Another important aspect of the film comes in the form of its core message. As previously stated, something several characters remind Caleb of is the fact that he's going to be okay regardless of his test results. HIV is no longer the death sentence it once was and people can even become undetectable. This message is driven home by the film's ambiguous choice of an ending. Caleb and Dara go to the clinic to receive his final test results, but we never hear what they are.

While some might find this frustrating, it's an incredibly smart way to end the film. It sticks to the film's core message and allows everyone with a similar experience to see themselves in the story, regardless of their status. It's also nice to see pictures of Caleb exploring college life in New York City during the film's credits. So many past LGBTQ-themed films have ended with heartbreak or death. The fact that Caleb is still alive with a bright future ahead of him by the film's end is needed and empowering.

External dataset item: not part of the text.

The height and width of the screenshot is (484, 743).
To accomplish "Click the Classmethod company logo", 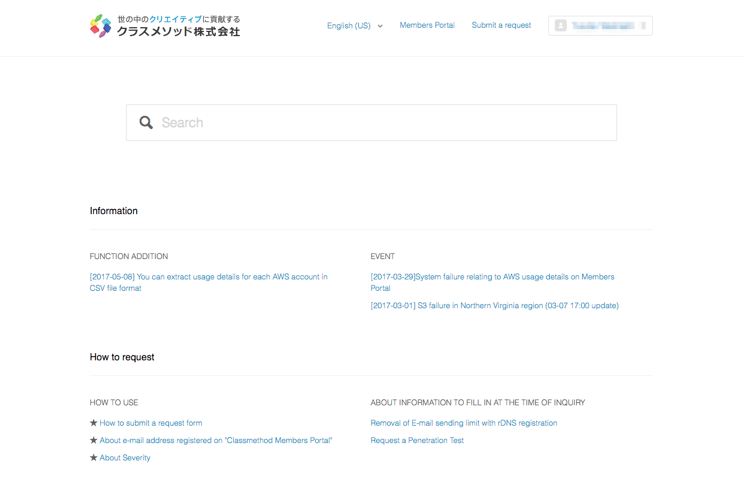I will 165,26.
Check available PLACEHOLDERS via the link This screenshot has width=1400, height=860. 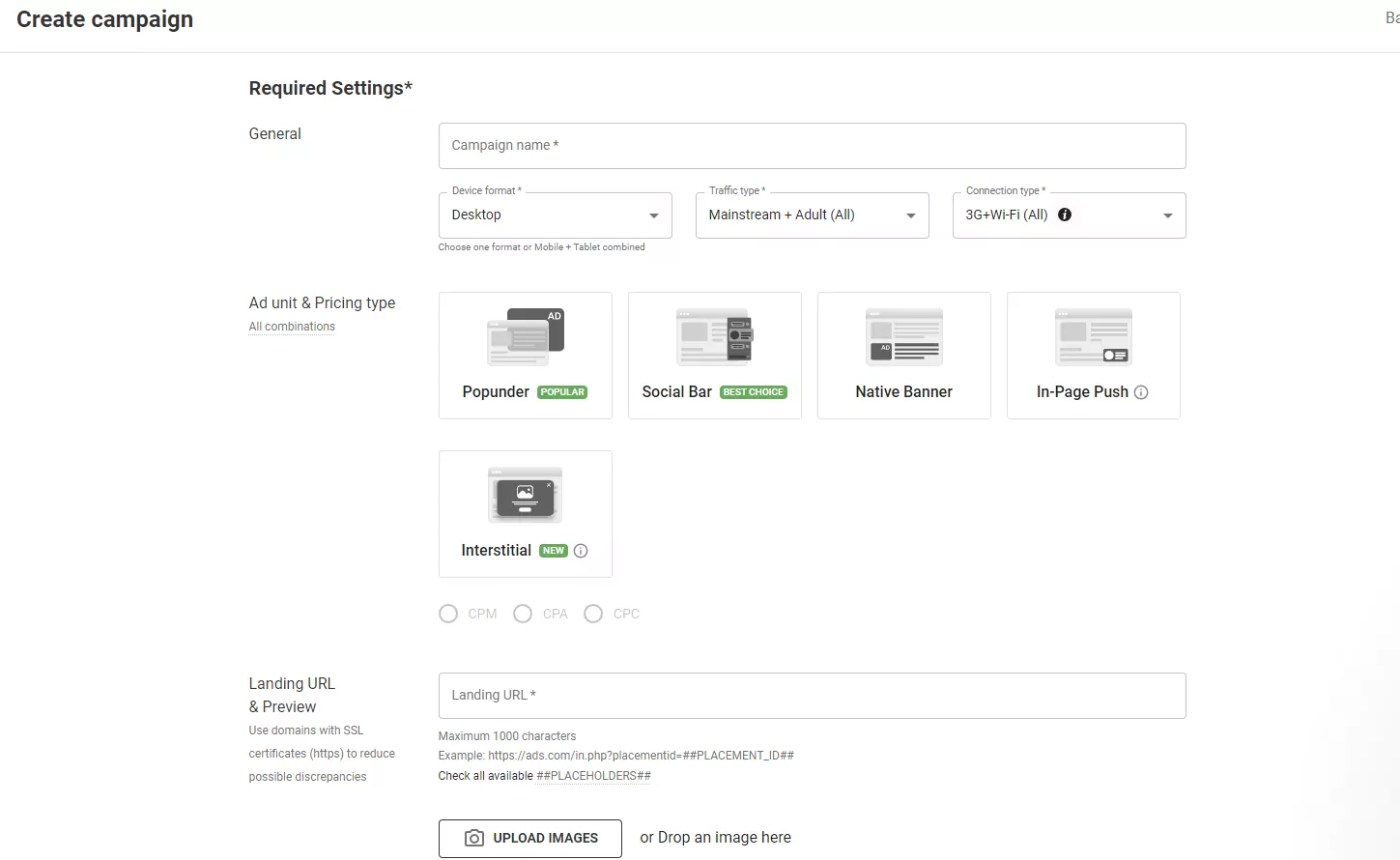[592, 775]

The film also includes two new songs from Sivan, written specifically for the film. "Trouble" is a catchy tune featuring the talented Jay Som. "Wait" features Gordi and has a retro vibe. It sounds like a song an alternative rock band would've released in the mid-to late nineties. The inclusion of the new songs are an unintentional flex. Sivan is a multi-talented artist and this latest film proves it. Having recently signed on as a series regular in HBO Max's upcoming show, "The Idol," Sivan thankfully isn't slowing down any time soon.